Los autobuses de A Coruña también se engalanan para empujar al Dépor hacia el ascenso
A Coruña ya no es solo una ciudad pendiente del fútbol. Es una marea blanquiazul. A pocas horas de una de las citas más importantes para el deportivismo en los últimos años, los autobuses urbanos también se han sumado al ambiente de ilusión que invade cada rincón de la ciudad. Banderas del Dépor ondean en ventanas, balcones y ahora también en los buses que recorren las calles herculinas.
La imagen de vehículos decorados con enseñas blanquiazules se ha convertido en una de las estampas más repetidas del fin de semana. Conductores y viajeros comparten el mismo sentimiento, acompañar al equipo en el sueño del regreso a Primera División. El ambiente se respira desde primera hora de la mañana en barrios, plazas y avenidas, donde el Deportivo monopoliza conversaciones y emociones.

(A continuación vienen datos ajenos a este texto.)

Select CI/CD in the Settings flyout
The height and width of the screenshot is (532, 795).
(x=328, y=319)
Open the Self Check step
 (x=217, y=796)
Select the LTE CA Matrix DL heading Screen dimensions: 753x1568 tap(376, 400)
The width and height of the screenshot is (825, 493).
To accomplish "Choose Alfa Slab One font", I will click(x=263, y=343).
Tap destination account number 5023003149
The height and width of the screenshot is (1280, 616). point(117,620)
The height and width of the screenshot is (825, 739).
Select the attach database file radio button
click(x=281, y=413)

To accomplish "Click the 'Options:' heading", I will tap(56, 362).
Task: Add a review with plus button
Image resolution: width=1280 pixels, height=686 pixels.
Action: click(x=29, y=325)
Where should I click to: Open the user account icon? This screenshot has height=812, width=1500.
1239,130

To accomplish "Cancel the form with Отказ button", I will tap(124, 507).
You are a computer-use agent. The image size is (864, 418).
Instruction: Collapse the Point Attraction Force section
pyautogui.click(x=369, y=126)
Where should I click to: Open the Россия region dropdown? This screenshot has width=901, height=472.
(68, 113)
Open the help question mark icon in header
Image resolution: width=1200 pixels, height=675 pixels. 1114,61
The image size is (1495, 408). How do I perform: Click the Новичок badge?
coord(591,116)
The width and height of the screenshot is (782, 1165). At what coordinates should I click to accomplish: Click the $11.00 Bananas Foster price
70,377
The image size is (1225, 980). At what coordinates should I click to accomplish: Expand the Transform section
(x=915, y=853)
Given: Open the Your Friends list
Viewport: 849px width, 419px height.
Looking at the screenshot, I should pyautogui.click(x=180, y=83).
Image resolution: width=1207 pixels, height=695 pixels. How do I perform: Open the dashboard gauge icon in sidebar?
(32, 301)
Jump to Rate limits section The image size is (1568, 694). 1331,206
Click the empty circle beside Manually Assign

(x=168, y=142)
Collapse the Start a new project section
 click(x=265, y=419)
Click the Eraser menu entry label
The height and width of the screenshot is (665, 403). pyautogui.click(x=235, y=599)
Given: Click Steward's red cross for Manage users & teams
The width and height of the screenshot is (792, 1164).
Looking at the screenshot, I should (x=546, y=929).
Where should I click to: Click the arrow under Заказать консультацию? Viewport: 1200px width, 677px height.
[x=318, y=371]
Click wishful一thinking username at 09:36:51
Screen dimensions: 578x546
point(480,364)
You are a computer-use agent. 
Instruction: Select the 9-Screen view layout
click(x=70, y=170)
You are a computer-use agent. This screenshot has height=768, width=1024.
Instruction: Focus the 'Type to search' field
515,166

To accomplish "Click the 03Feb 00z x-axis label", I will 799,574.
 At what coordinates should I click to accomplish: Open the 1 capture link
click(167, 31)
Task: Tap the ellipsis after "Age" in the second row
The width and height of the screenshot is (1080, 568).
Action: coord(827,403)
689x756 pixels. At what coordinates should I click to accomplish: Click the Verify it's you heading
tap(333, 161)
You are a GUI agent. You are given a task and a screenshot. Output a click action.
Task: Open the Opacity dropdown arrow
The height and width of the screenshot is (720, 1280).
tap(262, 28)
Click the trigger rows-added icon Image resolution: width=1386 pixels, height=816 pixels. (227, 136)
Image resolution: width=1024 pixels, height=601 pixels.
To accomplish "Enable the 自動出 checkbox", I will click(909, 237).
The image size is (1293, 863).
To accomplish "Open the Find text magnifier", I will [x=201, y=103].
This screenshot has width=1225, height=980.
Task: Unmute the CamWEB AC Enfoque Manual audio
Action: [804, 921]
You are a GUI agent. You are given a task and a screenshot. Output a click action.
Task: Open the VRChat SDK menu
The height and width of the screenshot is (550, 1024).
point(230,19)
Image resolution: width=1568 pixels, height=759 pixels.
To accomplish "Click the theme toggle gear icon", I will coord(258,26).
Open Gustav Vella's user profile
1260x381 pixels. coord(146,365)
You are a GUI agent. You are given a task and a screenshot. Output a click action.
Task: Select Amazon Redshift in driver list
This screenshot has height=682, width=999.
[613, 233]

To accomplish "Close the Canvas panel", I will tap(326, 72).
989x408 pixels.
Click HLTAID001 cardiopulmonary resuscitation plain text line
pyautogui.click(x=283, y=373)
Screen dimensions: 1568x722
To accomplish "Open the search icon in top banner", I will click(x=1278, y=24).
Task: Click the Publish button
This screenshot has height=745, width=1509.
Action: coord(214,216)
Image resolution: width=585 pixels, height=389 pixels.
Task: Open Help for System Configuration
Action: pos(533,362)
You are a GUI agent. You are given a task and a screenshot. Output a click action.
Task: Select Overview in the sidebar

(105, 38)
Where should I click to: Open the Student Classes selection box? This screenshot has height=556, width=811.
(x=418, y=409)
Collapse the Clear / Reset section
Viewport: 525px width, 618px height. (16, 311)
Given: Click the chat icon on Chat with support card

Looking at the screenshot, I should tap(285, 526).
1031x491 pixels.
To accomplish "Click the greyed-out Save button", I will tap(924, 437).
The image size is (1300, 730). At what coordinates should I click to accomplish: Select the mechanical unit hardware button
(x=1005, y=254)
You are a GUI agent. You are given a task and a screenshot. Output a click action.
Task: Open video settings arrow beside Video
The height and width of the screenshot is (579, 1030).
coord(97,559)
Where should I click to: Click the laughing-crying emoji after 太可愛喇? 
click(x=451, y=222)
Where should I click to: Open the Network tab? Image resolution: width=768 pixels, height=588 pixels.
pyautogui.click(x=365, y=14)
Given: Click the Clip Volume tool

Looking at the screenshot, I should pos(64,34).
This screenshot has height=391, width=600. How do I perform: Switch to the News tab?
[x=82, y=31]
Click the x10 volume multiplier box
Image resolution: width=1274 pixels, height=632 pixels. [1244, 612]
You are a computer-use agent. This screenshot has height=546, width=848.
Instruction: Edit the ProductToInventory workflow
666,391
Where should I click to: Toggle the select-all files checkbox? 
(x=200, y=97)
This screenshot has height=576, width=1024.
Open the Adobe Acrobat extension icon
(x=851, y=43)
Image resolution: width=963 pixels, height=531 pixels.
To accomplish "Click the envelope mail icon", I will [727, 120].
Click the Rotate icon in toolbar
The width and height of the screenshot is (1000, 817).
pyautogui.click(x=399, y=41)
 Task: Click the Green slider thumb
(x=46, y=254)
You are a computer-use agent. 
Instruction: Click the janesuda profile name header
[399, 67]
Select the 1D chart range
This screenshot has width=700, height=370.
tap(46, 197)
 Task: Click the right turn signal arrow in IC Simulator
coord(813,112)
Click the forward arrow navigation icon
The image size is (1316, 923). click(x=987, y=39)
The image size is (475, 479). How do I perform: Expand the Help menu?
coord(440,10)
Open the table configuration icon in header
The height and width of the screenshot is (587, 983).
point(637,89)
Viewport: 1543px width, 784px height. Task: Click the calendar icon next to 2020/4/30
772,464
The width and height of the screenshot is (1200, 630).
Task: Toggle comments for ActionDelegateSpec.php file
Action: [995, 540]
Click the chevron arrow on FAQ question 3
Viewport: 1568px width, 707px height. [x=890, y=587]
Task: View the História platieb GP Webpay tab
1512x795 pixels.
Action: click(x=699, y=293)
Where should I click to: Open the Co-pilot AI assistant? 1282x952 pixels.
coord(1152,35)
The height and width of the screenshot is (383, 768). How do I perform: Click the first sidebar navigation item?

La ciudad se ha transformado completamente para apoyar al club. Fachadas engalanadas, comercios decorados, hosteleros volcados y miles de aficionados participando en actos organizados alrededor de Riazor reflejan una movilización histórica. Incluso la explanada del estadio se convertirá en una gran “Fan Zone” para vivir juntos el partido decisivo y mantener viva la esperanza del ascenso.
El sentimiento deportivista atraviesa generaciones y también el transporte público. Los autobuses circulan estos días como auténticos símbolos del orgullo coruñés, llevando el escudo, las banderas y el ánimo de toda una ciudad que vuelve a soñar con la élite del fútbol español.